Dès lors, le problème s’articule autour de la signification du verbe “ tirer ”. Tirer quelque chose d’autre chose, autrement dit d’une chose dont l’origine diffère du domaine en lequel sera transposé ce qui est extrait (dans le cadre de l’énoncé : passer de l’empirie des faits propres à l’histoire au devoir-être normatif qualifiant la morale), permet de manifester l’apparente conflictualité existant entre les domaines (morale et histoire). Afin de clarifier cette opposition apparente et, partant, de décider de la possibilité de l’enseignement, il s’agit (et tel est le problème) de comprendre l’ambiguïté du verbe “ tirer ” compris comme extraction en distinguant deux interprétations : la déduction et l’induction.

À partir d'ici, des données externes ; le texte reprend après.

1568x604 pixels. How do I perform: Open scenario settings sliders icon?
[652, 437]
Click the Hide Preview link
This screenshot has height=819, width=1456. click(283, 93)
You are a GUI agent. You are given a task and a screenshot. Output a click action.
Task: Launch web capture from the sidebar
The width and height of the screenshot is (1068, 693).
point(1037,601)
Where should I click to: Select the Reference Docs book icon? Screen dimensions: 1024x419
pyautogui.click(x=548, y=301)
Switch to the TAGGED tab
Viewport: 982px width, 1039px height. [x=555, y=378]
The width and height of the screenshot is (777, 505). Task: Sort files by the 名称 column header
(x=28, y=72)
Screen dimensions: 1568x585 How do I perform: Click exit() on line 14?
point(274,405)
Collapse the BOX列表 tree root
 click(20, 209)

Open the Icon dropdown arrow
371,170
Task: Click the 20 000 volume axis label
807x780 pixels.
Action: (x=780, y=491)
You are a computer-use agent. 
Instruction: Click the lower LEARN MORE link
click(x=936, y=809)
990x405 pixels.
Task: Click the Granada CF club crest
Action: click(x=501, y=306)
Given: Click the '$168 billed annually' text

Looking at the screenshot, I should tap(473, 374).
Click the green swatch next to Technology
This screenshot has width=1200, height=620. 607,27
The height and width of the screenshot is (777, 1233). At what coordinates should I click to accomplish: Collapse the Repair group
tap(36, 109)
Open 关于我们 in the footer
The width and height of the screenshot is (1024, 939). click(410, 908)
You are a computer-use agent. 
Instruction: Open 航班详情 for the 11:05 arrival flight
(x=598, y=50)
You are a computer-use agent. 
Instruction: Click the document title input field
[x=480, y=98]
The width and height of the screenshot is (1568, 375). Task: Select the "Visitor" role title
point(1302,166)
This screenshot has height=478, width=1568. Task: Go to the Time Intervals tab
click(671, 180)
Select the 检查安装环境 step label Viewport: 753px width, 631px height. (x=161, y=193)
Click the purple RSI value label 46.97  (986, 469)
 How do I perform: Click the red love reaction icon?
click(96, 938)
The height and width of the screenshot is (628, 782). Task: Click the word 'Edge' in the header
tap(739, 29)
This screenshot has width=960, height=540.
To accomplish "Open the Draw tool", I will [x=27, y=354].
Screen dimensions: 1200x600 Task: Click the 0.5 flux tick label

Ladite ambiguïté peut être exemplifiée par la distinction entre le (non-)rapport qu’entretiennent à l’histoire les philosophies kantienne et hégélienne. Formant les enjeux du développement, l’investigation de ces deux élaborations du rapport de la morale à l’histoire structure son déploiement.

 



Pour Kant, la morale se définit par la nécessité de son devoir-être en tant qu'il est vecteur de l'absolu (le Bien). Ainsi, la morale est pensée comme foncièrement anhistorique puisqu'extraite du domaine des faits, ou de l'être, mais participant du devoir-être. Le problème du formalisme de la morale kantienne est qu'elle consacre la rupture des règnes (être de l'histoire et devoir-être de la morale) devenant alors irréconciliables. L'existence de la morale, comme expression pure de la raison pratique, ne saurait jamais être attestée dans les faits ('nul ne sait si un juste a même un jour existé'), mais constitue uniquement un principe idéal d'orientation de l'action - une Idée de la raison dont l'actualisation se trouve différée selon l'eschatologie qu'elle suppose, voire exige (le " règne des fins " étant le seul lieu où la morale serait attestée). Une telle conception de la signification de la morale rend ainsi impossible tout enseignement à partir de l'histoire, car le verbe " tirer " a ici été présupposé comme signifiant induire des faits selon une compilation d'ordre strictement empirique - or la morale est la transcendance (le Bien) extérieur à toute expérience... Mais un tel formalisme peine par son abstraction, et la morale y demeure comme une idée vide. Afin d'éviter l'accusation de Péguy (voulant avoir les mains propres, la morale kantienne finit par ne pas en avoir), seul l'exemple peut venir en secours ; l'exemple, c'est-à-dire l'incarnation historique.   II. La synthèse hégélienne   Les apories de la philosophie kantienne trouvent leur possibilité de dépassement dans la dialectique hégélienne. En rationalisant l'histoire tout autant qu'il historialise la Raison, c'est-à-dire en pensant l'historique comme modalité de déploiement de la rationalité dans le temps, Hegel revêt l'histoire d'un sens et d'un ordre soustrait à toute relativité contextuelle des faits. Pensée dès lors comme historiographie (pour Hegel, le récit de l'avènement de la rationalité), l'histoire devient l'exemplification empirique - et rationnelle - de l'Esprit (La Raison dans l'histoire).